Quel jeu joue-t-il, cet enfoiré ? Je ne me fais pas d’illusions. Au point où il en est maintenant, il ne peut pas se permettre de me faire de fleur. Je vais avoir droit à la canadienne de sapin avant longtemps. Excusez-moi, les mecs, j’ai rancard avec mes asticots personnels ! Faut pas les faire attendre, les pauvres chéris… On n’a pas le droit d’affamer de pauvres bestioles comme ça. Qu’est-ce qu’elle dirait, la Société protectrice des animaux, hein ? Dites-moi un peu ?

Est-ce que vous y songez, quéquefois au grand banquet des astecs ? Je vois des gonzesses qui se fignolent la frime, qui se la peinturlurent, qui se l’astringent, qui se la veloutent, qui se la décapent, qui se l’oignent, se la titillent, se l’astiquent, se la lubréfient, se l’ambresolairent, tout ça pour faire goder le bonhomme ! Est-ce qu’elles y pensent un quart de seconde à la liquéfaction générale ? Il y a dans tout individu une portion de brie qui sommeille… Mais le moment vient, fatal, souverain, bienheureux, où les Martine Carol se décarolisent, où les Marilyn Monroe fondent à feu doux… Un feu qui n’est pas le soleil de la côte californienne !

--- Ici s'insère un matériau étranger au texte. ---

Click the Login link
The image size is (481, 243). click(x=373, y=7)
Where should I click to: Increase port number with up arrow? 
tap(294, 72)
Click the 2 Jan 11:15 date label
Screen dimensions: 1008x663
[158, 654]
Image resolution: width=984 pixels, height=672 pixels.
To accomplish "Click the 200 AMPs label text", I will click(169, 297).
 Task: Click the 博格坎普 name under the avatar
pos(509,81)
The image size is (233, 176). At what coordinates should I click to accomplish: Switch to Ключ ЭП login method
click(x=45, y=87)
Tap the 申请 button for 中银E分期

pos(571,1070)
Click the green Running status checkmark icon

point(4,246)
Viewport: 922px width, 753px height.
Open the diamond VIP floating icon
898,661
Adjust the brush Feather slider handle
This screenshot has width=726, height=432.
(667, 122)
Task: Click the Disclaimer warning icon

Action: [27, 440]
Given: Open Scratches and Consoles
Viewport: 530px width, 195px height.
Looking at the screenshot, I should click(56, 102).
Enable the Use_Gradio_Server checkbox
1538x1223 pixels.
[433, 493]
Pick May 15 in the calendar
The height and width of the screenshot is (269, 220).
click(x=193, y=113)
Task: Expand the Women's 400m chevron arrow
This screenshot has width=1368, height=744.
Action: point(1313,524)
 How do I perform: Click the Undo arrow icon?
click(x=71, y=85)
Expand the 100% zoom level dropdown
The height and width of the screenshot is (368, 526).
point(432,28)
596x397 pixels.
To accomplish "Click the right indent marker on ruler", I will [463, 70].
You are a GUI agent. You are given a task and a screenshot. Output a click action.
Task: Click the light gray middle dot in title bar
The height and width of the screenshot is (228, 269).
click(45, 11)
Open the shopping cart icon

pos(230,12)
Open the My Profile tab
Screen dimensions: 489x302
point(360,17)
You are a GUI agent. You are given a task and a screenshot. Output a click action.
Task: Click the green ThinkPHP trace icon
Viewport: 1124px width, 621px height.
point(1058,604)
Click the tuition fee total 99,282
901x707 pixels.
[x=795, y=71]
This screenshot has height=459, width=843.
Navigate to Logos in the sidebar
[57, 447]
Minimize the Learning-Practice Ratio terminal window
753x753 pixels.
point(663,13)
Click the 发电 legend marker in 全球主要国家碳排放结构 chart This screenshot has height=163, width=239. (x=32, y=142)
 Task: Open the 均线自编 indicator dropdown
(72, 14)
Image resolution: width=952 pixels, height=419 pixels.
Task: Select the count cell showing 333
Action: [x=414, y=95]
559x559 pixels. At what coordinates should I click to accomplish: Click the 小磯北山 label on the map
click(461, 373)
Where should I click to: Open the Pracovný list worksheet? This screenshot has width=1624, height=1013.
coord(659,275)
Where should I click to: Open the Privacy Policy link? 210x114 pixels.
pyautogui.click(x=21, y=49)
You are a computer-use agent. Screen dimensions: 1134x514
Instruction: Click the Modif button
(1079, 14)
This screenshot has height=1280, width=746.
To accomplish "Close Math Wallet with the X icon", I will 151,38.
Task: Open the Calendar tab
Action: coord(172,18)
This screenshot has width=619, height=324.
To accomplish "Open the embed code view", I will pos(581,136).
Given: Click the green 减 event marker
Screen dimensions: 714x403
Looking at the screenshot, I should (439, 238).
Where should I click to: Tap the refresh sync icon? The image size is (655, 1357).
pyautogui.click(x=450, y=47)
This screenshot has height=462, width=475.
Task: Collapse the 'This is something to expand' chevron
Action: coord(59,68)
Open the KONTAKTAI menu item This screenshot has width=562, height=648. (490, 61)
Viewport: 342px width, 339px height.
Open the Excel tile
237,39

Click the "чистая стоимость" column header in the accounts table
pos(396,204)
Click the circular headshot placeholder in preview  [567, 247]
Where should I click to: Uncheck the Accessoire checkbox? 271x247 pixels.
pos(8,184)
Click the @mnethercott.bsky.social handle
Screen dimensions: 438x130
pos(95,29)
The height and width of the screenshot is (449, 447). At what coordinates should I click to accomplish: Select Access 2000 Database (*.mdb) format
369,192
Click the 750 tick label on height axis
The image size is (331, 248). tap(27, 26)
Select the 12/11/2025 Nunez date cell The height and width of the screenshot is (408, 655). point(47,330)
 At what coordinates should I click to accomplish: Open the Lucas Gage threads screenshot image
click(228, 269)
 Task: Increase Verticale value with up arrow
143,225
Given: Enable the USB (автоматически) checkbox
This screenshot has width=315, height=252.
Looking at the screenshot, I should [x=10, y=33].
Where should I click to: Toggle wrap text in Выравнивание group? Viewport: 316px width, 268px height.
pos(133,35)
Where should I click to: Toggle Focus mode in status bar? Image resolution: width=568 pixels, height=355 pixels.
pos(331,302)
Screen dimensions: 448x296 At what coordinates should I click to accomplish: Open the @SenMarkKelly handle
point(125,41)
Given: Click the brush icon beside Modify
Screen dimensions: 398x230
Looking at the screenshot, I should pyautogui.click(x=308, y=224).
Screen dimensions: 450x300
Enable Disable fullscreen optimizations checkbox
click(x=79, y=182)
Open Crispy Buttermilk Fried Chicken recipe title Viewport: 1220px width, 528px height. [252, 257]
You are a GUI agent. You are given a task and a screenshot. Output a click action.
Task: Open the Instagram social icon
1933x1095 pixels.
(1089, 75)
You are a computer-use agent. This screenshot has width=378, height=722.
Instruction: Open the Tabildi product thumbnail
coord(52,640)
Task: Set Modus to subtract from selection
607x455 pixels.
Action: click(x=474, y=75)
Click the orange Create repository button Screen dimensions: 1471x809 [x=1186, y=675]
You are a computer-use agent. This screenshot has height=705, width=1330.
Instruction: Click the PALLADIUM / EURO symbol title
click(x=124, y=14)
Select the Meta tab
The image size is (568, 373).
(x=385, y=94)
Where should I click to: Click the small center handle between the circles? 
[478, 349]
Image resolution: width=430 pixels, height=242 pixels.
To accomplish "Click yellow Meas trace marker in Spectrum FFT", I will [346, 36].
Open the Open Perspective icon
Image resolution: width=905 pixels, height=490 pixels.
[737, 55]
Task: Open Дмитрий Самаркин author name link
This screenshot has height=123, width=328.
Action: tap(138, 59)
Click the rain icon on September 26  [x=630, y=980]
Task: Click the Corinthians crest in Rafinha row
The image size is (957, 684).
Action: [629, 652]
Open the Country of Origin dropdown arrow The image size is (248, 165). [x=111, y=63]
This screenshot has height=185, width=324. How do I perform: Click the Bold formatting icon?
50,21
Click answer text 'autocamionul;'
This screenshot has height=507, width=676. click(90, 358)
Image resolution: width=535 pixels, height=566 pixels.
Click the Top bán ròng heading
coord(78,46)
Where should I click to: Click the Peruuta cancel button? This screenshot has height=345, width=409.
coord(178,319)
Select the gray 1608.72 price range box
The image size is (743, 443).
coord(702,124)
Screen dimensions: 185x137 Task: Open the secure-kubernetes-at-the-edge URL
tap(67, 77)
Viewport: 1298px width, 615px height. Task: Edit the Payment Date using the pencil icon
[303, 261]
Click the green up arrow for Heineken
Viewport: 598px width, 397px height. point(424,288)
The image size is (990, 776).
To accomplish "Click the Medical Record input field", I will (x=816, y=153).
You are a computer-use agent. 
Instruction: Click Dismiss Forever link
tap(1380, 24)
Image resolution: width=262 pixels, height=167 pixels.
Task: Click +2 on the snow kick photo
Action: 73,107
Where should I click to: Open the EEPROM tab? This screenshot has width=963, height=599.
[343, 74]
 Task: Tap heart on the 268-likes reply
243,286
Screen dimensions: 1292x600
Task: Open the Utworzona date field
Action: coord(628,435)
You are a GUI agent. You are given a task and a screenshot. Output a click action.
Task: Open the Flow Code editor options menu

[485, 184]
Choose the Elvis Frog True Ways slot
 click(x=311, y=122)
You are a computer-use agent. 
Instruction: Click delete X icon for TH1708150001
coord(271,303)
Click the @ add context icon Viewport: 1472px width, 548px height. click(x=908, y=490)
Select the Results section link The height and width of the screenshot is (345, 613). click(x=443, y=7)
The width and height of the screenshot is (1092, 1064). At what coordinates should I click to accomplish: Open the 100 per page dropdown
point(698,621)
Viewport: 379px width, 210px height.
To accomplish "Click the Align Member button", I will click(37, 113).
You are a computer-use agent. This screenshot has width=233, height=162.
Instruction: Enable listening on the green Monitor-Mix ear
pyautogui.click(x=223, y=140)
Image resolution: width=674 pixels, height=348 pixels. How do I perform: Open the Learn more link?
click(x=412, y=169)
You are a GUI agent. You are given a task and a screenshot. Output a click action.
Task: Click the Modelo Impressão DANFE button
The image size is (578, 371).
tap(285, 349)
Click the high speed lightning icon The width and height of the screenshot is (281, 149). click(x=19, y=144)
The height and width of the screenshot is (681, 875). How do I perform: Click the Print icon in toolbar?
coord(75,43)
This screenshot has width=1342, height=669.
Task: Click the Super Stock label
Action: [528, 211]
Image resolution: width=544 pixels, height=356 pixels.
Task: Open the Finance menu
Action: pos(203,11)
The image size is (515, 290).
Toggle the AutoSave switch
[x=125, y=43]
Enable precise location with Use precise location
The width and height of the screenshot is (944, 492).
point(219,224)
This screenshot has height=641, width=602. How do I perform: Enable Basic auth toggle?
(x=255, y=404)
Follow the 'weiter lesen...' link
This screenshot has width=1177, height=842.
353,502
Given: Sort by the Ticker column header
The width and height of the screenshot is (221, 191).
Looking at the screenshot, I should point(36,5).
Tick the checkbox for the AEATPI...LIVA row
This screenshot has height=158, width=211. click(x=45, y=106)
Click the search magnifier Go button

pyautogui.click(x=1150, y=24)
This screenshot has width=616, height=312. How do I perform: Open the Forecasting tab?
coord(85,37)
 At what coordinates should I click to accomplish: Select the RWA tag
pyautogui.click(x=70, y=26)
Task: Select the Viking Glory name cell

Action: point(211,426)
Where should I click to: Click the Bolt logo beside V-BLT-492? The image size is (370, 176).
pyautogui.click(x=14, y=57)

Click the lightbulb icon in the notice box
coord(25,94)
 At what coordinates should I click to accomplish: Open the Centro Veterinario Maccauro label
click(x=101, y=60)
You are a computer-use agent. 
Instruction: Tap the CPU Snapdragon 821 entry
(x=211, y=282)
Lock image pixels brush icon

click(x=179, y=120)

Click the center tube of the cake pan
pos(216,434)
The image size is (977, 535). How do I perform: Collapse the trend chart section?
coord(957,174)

Je sais, vous allez dire que je tombe dans le morbide… C’est mon côté Baudelaire qui reprend le dessus… Vous êtes tous là, à vous figurer que je suis Laurel et Hardy à moi tout seul, parce que j’écris de bonnes grosses cuteries en fonte renforcée… Eh bien ! vous vous collez le doigt dans l’œil jusqu’au rectum inclus ! La vie n’est pas toujours là, simple et tranquille ! On a ses moments en roue libre… Des moments où l’homme se penche sur son passif et songe à déposer son bilan sur le coin du piano aux côtés de son râtelier… Faut m’accepter comme je suis. Un copain toubib qui me connaît affirme que je suis cyclothymique… Il se croit à la manufacture de Saint-Étienne ! Simplement j’ai des châsses avec le grand obturateur braqué sur l’existence. Et il y a des matins où je lui trouve l’air pâlichon à l’existence… L’air malade, l’air lugubre, l’air de ne pas savoir ce qu’elle y cherche…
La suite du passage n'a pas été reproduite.